电磁场作用下大鼠骨髓间充质干细胞的成骨分化与增殖

目的研究15Hz 1mT的正弦波电磁场对大鼠骨髓间充质干细胞（MSCs）的细胞外信号调节激酶（ERK）和丝裂原激活的蛋白激酶（MAPK）p38的激活规律及相互作用特点，探讨ERK和p38 MAPK信号通路在电磁场促成骨效应中的作用。 方法选取第3代体外分离培养的大鼠骨髓间充质干细胞，分为对照组、曝磁组、曝磁+PD98059组和曝磁+SB202190组四个大组。曝磁组细胞置于带有电磁发生器的培养箱中培养，曝磁+PD98059组和曝磁+SB202190组细胞分别加入ERK信号通路阻断剂PD98059和p38 MAPK信号通路阻断剂SB202190后再置入带有电磁发生器的培养箱中培养，对照组细胞正常培养。

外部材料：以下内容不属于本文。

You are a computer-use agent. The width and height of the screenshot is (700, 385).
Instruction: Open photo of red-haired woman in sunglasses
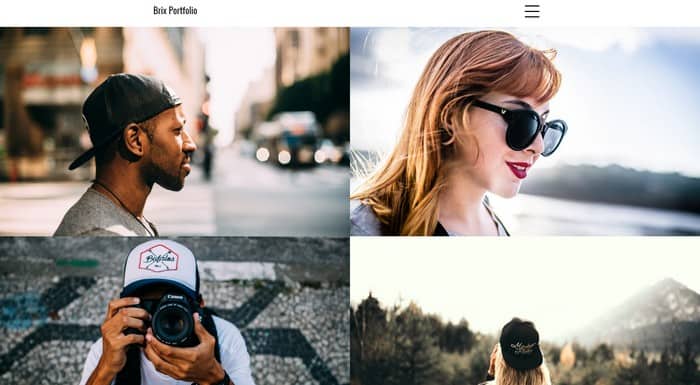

用免疫印迹（Western blot）法检测ERK和p38 MAPK的蛋白表达及磷酸化水平变化。按照细胞碱性磷酸酶（ALP）试剂盒说明书操作步骤对各组细胞ALP活性进行检测，其活性变化可间接反映细胞的分化成骨活性；用噻唑蓝比色法检测各组细胞的增殖活性变化。 结果①电磁场作用下，骨髓间充质干细胞内p38 MAPK信号通路可被快速激活，曝磁15min后出现p38磷酸化水平升高（P<0.05）；加用SB202190后，再行电磁场刺激，细胞内p38磷酸化水平仍然维持在较低水平，与曝磁组比较，差异有统计学意义（P<0.05）。②与对照组比较，曝磁5d后细胞内ALP活性显著升高(P<0.05)，SB202190可明显阻断该效应(P<0.05)。③与对照组比较，曝磁3d后骨髓间充质干细胞的增殖活性明显升高(P<0.05)，SB202190不能阻断该效应(曝磁+SB202190组与曝磁组比较，P>0.05)。④SB202190阻断p38 MAPK信号通路并曝磁5min后，ERK MAPK磷酸化水平明显强化(P<0.05)；PD98059阻断ERK MAPK信号通路并曝磁30min后，p38 MAPK磷酸化水平明显强化(P<0.05)。 结论ERK和p38 MAPK信号通路分别参与了电磁场对骨髓间充质干细胞增殖和分化成骨过程的调节，并在电磁场作用下两通路表现出串扰现象。